I anxiously hopped on Grey Area, a 9-year-old gelding owned by the Grey Area Partnership, eager to see what we were capable of in what was sure to be an intense school. “Skippy,” as he is known in the barn, is a sensitive athletic Irish Thoroughbred cross with a sharp wit and sharper opinions. I glanced up and saw Phillip coming around the turn in the golf cart, and I saw someone was with him. I figure the occupant is an owner, and slowly I find myself more comfortable in the tack than on the ground, which is normal. I start to think, “This is going to be fine.” Then I see who the passenger is…GEORGE MORRIS!
My first thought is, “OMG, I didn’t even polish my boots, and WHY did no one warn me?!”
Oh yes, I am at Boyd Martin’s being coached by Phillip Dutton—not exactly gossipy texting girls that would give me a heads up. Damn it. No matter, no turning back now.
We have a friendly exchange, and Phillip sends me to warm up over some fences. Long story short, I could not stop micromanaging, and Phillip ended up getting on Skippy while George and I watched.
He politely said to me, “You know, it takes two to pull.” He then said I had a beautiful horse and that Phillip is a master at what he does. I politely said I 100 percent agreed.
As I hopped back on, Phillip explained some technique and an idea of my intentions when riding this horse. He then said, “This is not going to come naturally. It is a decision you have to make, a choice to decide what you are going to do,” and off we went. A few tough hours later I was loading up the horses with a lot to think about.
|Sinead Halpin schools her new novice ride Carolina. Photo courtesy of Sinead Halpin.|
I went back to Virginia, watched the videos and thought about everything Phillip had said, which often isn’t much, but his words have a strong point even if subtly said.
A few days later I loaded up the horses from Virginia and stopped in Pennsylvania to have one more cross-country school on our way back to New Jersey before heading to Quebec the next day. Thankfully Boyd had time to help me because Phillip was occupied, and the day was perfect, the horses were perfect, Boyd was great and what a difference a few days and some humble pie can make.

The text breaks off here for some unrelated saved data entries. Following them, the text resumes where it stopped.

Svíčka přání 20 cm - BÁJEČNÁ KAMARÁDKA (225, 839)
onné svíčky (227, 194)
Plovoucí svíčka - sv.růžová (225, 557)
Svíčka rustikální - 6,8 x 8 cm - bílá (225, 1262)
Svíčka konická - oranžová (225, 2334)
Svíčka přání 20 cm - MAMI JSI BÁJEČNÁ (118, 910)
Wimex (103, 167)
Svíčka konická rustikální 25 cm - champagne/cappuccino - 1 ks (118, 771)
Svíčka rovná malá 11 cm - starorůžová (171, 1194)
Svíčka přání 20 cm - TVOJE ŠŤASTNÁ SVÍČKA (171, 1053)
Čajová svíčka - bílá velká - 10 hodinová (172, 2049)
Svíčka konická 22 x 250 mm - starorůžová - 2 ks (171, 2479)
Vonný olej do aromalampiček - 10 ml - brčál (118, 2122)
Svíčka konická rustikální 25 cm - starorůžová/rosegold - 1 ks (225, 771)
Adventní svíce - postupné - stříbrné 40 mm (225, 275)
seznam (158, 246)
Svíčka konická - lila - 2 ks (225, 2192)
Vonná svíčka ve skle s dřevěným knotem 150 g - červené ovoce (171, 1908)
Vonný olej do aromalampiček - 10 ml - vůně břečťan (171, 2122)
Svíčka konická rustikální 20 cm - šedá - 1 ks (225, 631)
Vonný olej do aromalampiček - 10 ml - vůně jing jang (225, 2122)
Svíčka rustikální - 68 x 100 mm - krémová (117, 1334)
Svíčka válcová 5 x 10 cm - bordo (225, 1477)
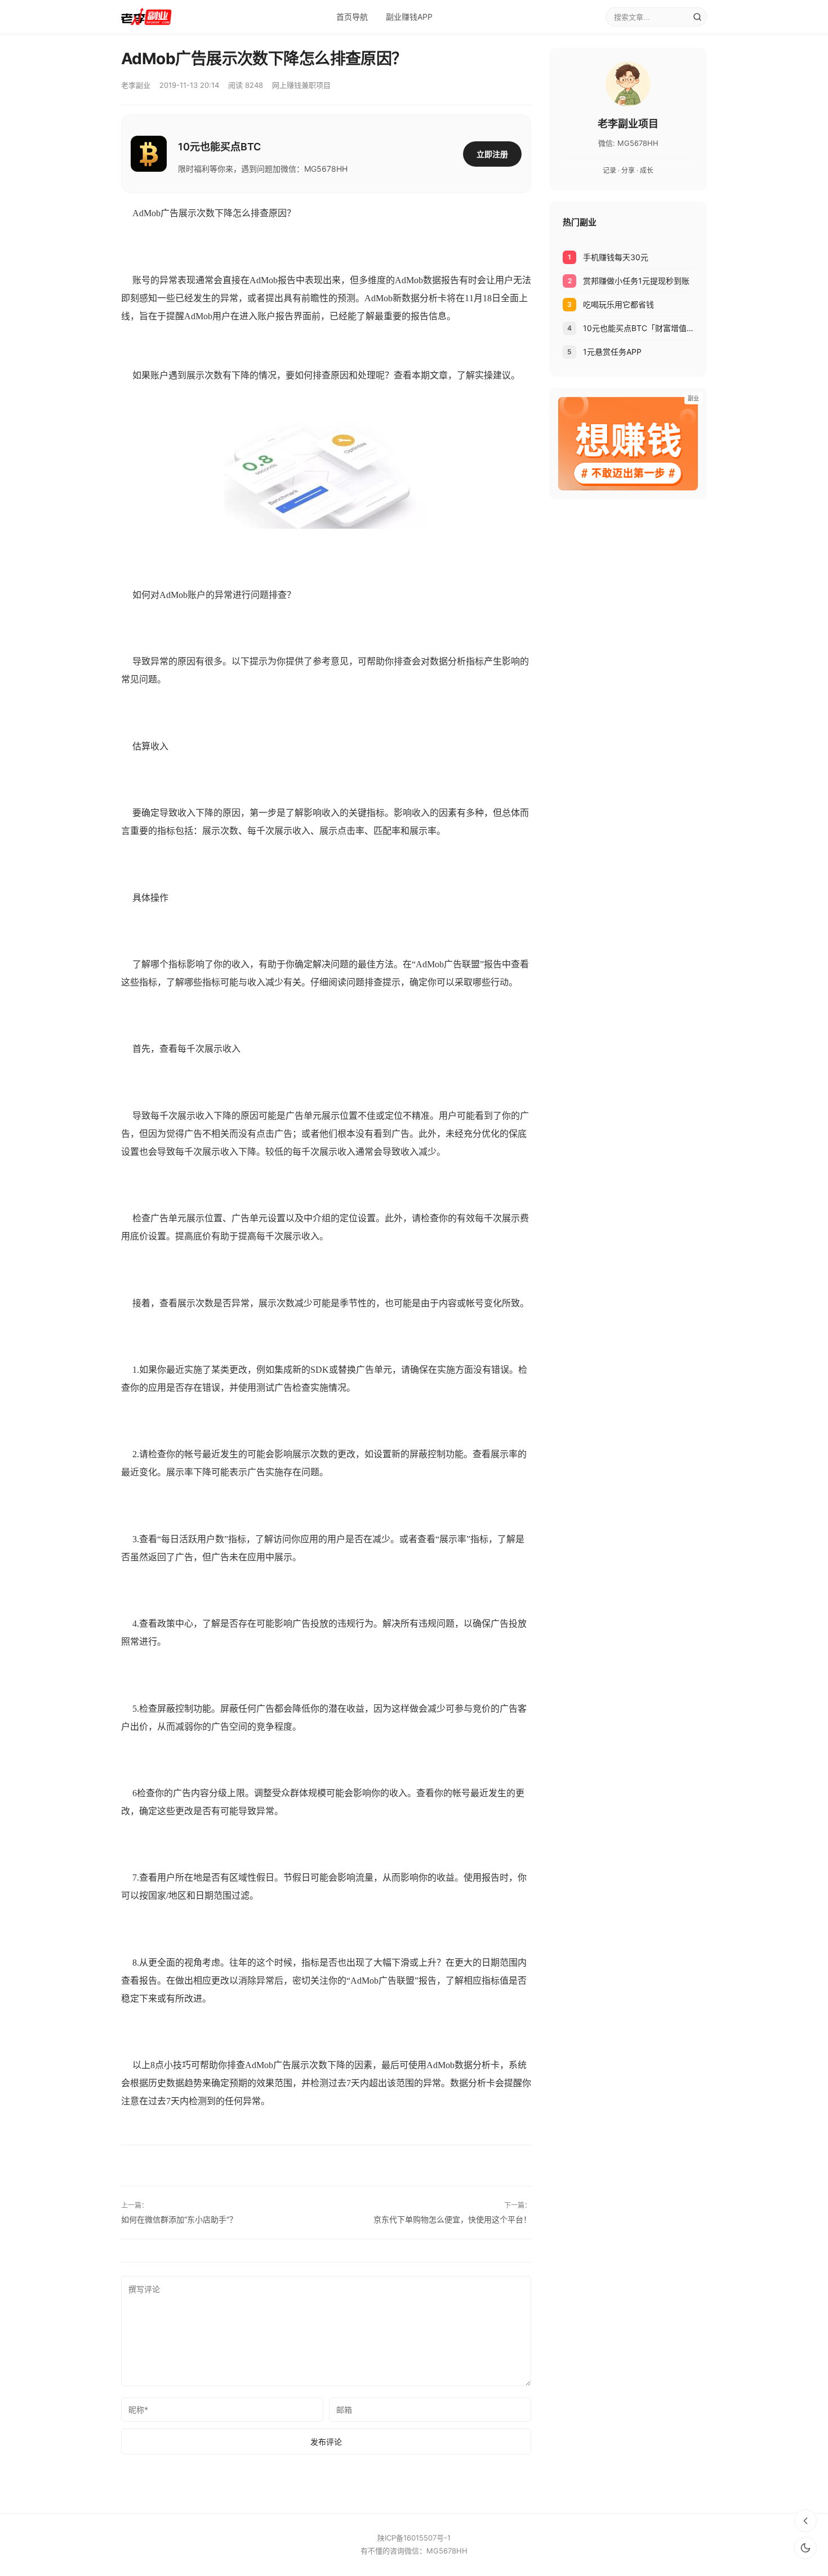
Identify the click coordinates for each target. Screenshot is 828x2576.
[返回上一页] (805, 2521)
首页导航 (352, 16)
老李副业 (135, 85)
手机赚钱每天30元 (615, 257)
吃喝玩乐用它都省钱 (618, 304)
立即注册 (492, 154)
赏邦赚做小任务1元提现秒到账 (636, 280)
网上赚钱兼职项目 (301, 85)
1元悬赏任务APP (612, 351)
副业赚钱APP (409, 16)
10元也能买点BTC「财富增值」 (638, 328)
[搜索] (697, 17)
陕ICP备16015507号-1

Both horses carried on to Bromont and were fabulous. Top Gun finished ninth and Grey Area 11th. The cross-country rounds had moments where both horses were perfection and moments I was pretty thankful we now had the confidence to figure out some challenging situations!
I did not win the event nor was I expecting to, but do I plan on these horses winning events? Absolutely. Being realistic about where these horses are in their training is important, but after our time in Virginia, Pennsylvania and Quebec, those wins are closer. The comment, “If you’re not winning you’re losing” is probably true, but if you use every loss to get closer to a win, bring on the losing! I’m sure there are a few more lost battles along the way, but the point of losing is to learn how to win.